Método Radar de IA 6 min de leitura

A régua de qualidade agora é o seu próprio caso

Todo fornecedor de IA aparece em primeiro lugar em algum ranking. O problema é que os rankings viraram marketing: contaminação de dados, saturação e até fraude minam a régua pública. A única medida que prevê o resultado no seu negócio é testar os finalistas na sua tarefa, com os seus dados.

Ilustração editorial: rankings de IA versus teste no caso real da empresa
Capa editorial · Radar de IA de Gleidson Andrade. Estudo de Berkeley mostrou benchmarks de agentes "gaméaveis" até a nota máxima.

Abra qualquer material de venda de IA e você lê a mesma frase: “o melhor modelo do mercado”. Todos estão certos — porque cada um escolhe o ranking em que ganha. E a régua pública anda furada.

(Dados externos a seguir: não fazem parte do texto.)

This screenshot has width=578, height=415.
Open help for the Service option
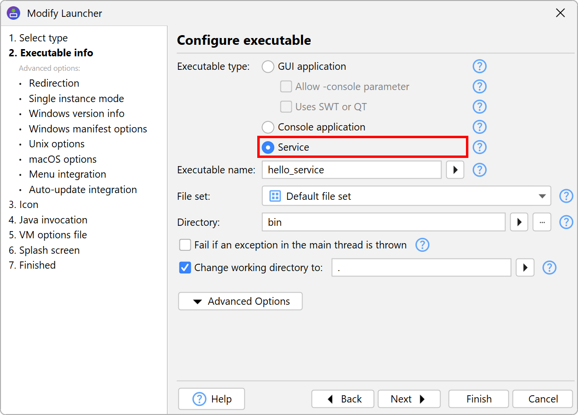(x=479, y=147)
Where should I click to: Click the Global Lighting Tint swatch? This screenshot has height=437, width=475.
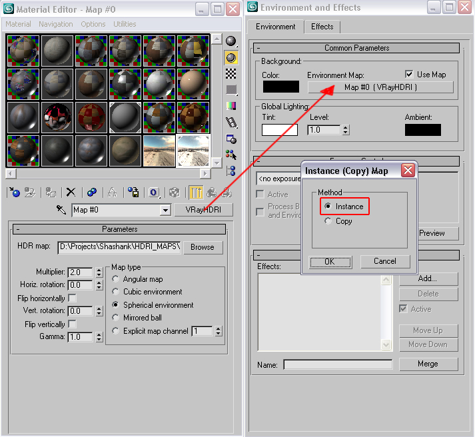click(279, 130)
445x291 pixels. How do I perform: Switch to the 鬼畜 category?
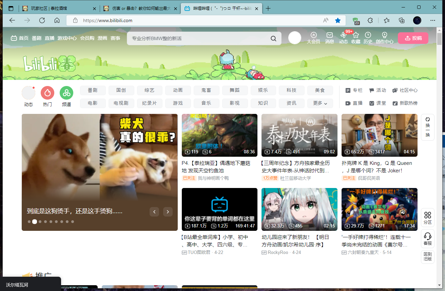[206, 90]
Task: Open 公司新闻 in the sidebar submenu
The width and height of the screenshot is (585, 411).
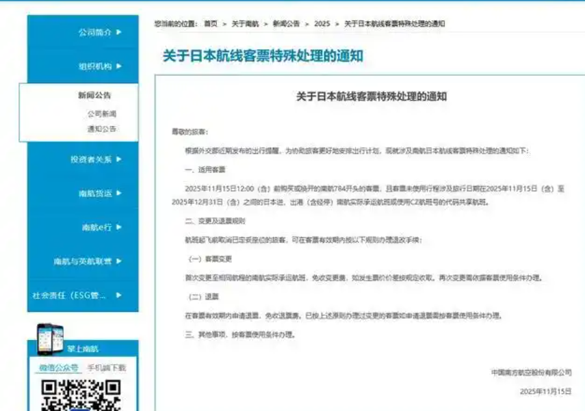Action: pyautogui.click(x=101, y=114)
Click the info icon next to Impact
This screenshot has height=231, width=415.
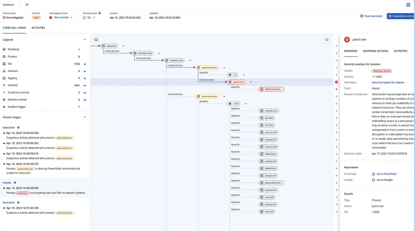click(x=15, y=183)
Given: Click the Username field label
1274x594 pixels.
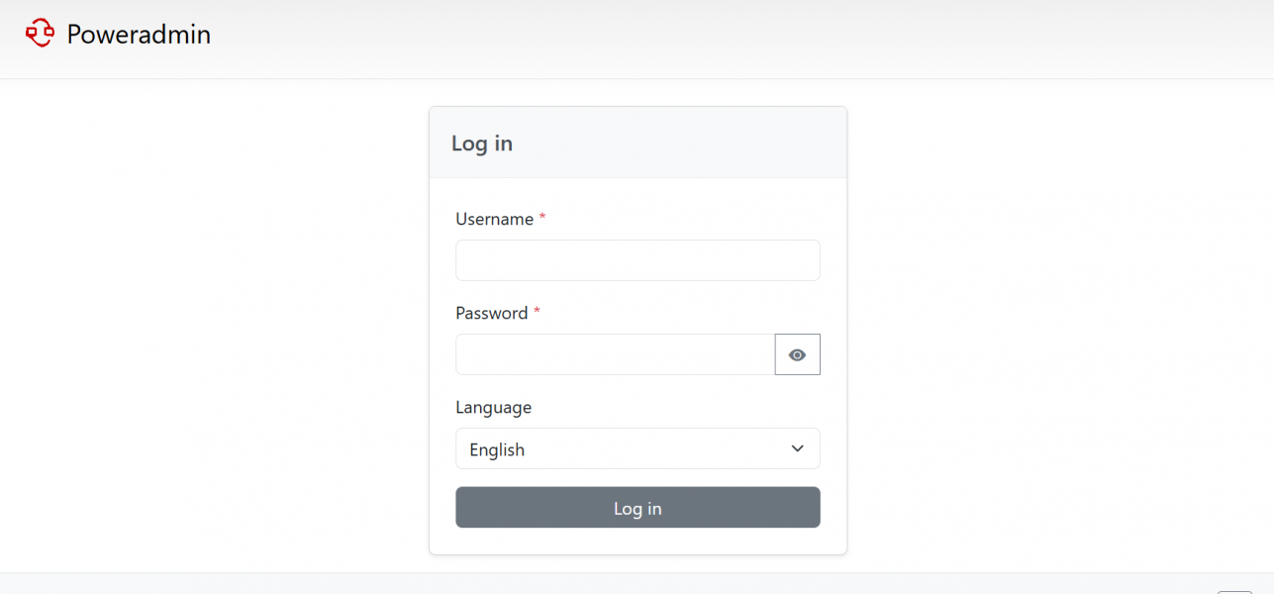Looking at the screenshot, I should coord(494,219).
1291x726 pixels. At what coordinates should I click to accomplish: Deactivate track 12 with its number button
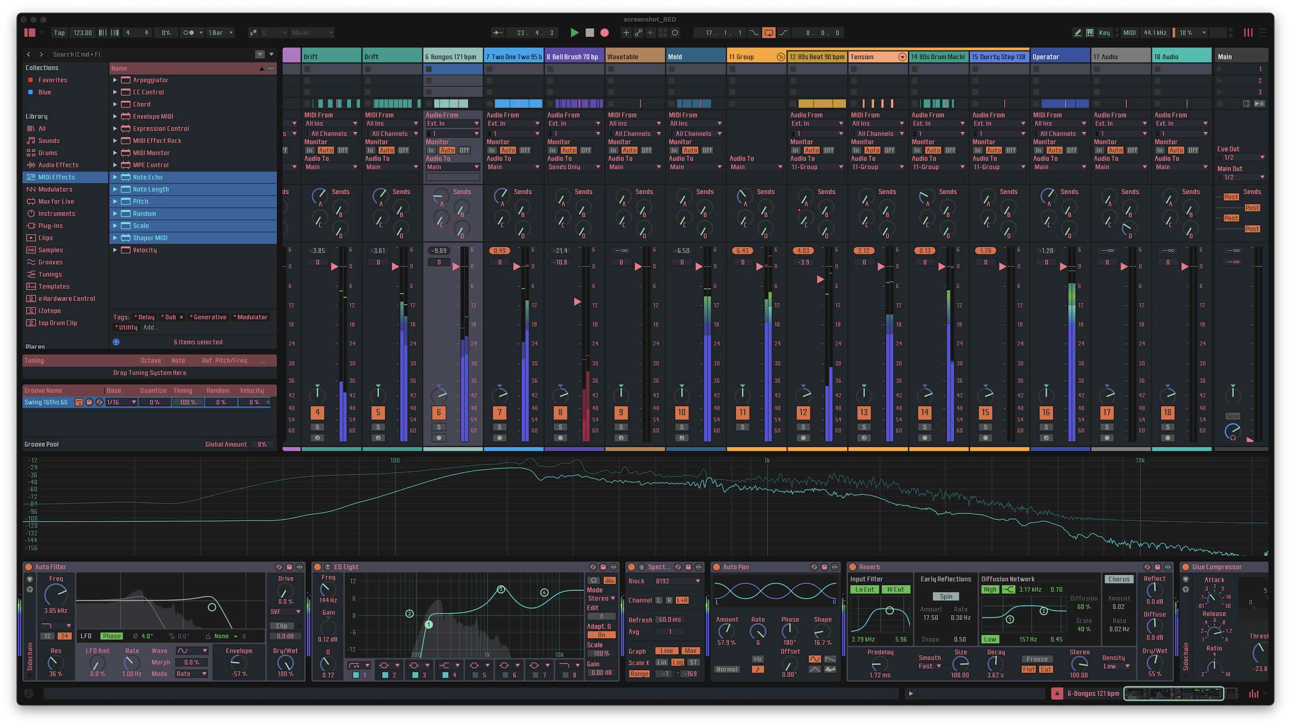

Segundo análise do portal Kili Technology, contaminação de dados, “gaming” de benchmark e taxas de erro de anotação acima de 50% minam a confiabilidade de avaliar IA só por provas estáticas. Contaminação acontece quando o modelo já viu, no treino, as perguntas (ou versões parecidas) da prova que deveria medir seu desempenho — como estudar com o gabarito.

O caso mais contundente: um estudo de 2026 da Universidade de Berkeley, citado na mesma análise, mostrou que oito grandes benchmarks de agentes podiam ser levados a notas quase perfeitas sem resolver nenhuma tarefa de verdade — por respostas de referência vazadas e funções de correção que não checavam correção.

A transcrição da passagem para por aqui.